_SUPPLIED TEXT_

*** Block opens ***

Russula subnigricans

Scientific classification
- Kingdom: Fungi
- Division: Basidiomycota
- Class: Agaricomycetes
- Order: Russulales
- Family: Russulaceae
- Genus: Russula
- Species: R. subnigricans
- Binomial name: Russula subnigricans Hongo (1955)

= Russula subnigricans =

- Genus: Russula
- Species: subnigricans
- Authority: Hongo (1955)

Russula subnigricans, known as the rank russula, or Nise-Kurohatsu (Japanese), meaning "false blackening russula" is a basidiomycete mushroom of the genus Russula found in East Asia. It is poisonous.

==Taxonomy==
The species was named by Japanese mycologist Tsuguo Hongo in 1955.

The name was formerly applied to the North American fungus Russula eccentrica in California. It has been reclassified as Russula cantharellicola, where it grows in association with Quercus agrifolia (coast live oak) trees in California oak woodland habitats.

*** Block closes ***

_INFORMATION SHOWN_
*** Block opens ***

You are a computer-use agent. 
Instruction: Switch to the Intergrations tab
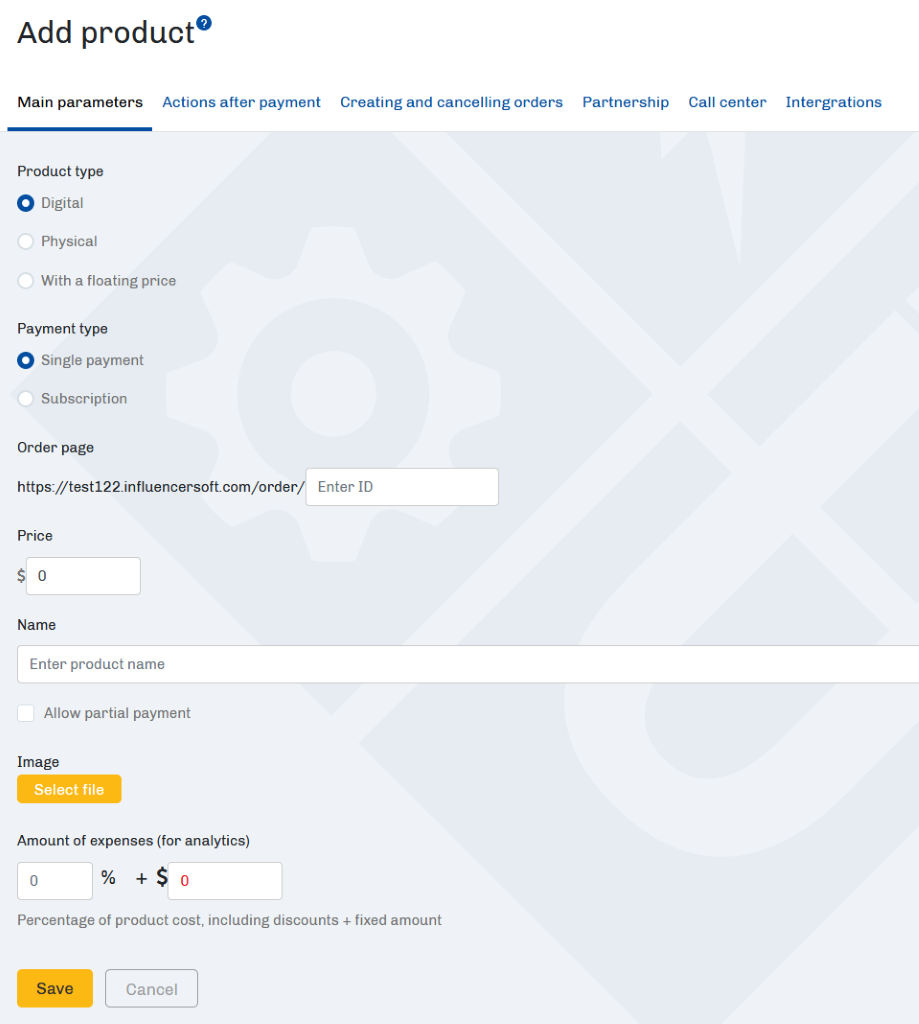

*** Block closes ***

_WHAT TO WORK ON_
a – Please repeat the part of the Russula subnigricans text from "The name was" up to and including "oak woodland habitats.".
b – Translate this sentence from the Russula subnigricans text into Spanish: "The species was named by Japanese mycologist Tsuguo Hongo in 1955."
c – Carry the Russula subnigricans text on from its last sentence.

_RESPONSES_
a –
The name was formerly applied to the North American fungus Russula eccentrica in California. It has been reclassified as Russula cantharellicola, where it grows in association with Quercus agrifolia (coast live oak) trees in California oak woodland habitats.

b – La especie fue nombrada por el micólogo japonés Tsuguo Hongo en 1955.

c –
==Description==
The flesh turns pale red when cut, but does not turn black, unlike Russula nigricans.

== Toxicity ==
Russula subnigricans is a poisonous mushroom, and has been responsible for mushroom poisoning in Taiwan and Japan. The effect is a serious one, rhabdomyolysis.

The toxins responsible are the very unusual cycloprop-2-ene carboxylic acid (a toxic molecule consisting of only 10 atoms) and Russuphelin A (a heavily chlorinated polyphenolic).